• [Assignment] Below are some records. Return exactly the lines from the one with "[Bela exibição de" to the one with "[INTERVALO Com gols", and nothing else.
*** Excerpted data Section Begins ***
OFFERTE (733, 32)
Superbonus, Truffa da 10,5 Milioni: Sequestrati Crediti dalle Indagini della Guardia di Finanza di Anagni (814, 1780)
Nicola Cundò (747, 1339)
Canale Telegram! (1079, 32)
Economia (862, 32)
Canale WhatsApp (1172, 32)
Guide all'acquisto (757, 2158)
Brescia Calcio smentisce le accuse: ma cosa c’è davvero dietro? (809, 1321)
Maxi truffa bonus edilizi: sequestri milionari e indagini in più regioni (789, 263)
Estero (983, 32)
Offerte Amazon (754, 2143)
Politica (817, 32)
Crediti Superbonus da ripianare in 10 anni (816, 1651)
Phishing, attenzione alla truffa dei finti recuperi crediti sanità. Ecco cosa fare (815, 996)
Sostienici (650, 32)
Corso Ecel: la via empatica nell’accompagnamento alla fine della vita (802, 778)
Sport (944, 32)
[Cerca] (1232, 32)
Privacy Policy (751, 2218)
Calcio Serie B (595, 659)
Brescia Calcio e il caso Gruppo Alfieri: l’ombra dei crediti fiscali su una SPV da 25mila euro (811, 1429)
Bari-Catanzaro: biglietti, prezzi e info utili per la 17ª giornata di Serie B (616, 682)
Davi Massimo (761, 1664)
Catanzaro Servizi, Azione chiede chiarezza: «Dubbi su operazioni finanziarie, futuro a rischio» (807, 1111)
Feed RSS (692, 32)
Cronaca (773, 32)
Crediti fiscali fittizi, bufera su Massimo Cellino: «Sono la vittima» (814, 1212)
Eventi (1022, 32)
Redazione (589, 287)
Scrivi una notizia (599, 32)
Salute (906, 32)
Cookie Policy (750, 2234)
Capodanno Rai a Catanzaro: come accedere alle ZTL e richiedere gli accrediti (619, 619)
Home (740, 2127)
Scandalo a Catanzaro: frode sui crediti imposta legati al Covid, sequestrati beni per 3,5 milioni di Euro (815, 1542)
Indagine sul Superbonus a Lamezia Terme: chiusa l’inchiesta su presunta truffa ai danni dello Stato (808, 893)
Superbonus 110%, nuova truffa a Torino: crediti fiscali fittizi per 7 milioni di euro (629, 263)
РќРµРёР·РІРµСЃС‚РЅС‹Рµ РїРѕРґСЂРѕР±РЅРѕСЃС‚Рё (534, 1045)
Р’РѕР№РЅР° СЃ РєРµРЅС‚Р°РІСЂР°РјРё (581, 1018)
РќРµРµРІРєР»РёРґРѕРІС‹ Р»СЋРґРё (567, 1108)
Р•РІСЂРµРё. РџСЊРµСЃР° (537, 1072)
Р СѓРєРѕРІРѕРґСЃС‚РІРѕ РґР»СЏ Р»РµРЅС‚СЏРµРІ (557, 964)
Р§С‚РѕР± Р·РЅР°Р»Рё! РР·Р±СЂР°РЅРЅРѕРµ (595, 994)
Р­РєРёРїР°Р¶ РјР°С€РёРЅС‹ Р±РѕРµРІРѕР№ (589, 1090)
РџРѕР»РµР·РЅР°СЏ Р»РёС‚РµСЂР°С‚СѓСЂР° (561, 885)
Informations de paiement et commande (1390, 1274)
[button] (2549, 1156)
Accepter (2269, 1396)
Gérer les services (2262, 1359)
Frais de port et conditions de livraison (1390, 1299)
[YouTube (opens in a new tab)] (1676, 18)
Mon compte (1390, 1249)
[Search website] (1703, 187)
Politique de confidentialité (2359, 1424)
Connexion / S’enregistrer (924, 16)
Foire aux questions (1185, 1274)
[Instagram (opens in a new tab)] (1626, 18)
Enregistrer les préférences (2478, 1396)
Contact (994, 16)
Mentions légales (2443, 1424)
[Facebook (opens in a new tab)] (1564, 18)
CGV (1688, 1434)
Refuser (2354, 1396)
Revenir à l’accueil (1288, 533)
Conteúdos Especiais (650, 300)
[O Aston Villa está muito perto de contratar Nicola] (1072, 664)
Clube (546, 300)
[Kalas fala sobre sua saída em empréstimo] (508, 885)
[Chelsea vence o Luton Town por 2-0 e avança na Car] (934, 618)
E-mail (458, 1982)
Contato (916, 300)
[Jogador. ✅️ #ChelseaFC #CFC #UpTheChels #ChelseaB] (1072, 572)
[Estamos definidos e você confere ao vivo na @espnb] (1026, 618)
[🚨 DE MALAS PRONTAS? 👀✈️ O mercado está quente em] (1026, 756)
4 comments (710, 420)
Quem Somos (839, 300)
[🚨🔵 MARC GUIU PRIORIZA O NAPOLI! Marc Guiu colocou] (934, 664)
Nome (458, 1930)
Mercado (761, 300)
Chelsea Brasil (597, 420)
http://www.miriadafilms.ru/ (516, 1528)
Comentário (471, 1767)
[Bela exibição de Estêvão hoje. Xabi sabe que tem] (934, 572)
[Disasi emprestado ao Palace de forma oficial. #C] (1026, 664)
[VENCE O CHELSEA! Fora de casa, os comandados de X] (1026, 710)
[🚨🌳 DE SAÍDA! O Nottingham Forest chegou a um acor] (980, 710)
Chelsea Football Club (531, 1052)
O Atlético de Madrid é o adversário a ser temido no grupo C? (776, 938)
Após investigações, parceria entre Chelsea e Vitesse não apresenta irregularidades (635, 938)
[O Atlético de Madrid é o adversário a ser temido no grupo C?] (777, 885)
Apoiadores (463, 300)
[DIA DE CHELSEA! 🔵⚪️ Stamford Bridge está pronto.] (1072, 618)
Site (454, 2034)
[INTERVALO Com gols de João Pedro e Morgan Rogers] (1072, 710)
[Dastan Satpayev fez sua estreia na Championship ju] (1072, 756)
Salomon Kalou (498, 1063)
*** Excerpted data Section Ends ***
• [Reply]
[Bela exibição de Estêvão hoje. Xabi sabe que tem] (934, 572)
[Disasi emprestado ao Palace de forma oficial. #C] (1026, 664)
[VENCE O CHELSEA! Fora de casa, os comandados de X] (1026, 710)
[🚨🌳 DE SAÍDA! O Nottingham Forest chegou a um acor] (980, 710)
Chelsea Football Club (531, 1052)
O Atlético de Madrid é o adversário a ser temido no grupo C? (776, 938)
Após investigações, parceria entre Chelsea e Vitesse não apresenta irregularidades (635, 938)
[O Atlético de Madrid é o adversário a ser temido no grupo C?] (777, 885)
Apoiadores (463, 300)
[DIA DE CHELSEA! 🔵⚪️ Stamford Bridge está pronto.] (1072, 618)
Site (454, 2034)
[INTERVALO Com gols de João Pedro e Morgan Rogers] (1072, 710)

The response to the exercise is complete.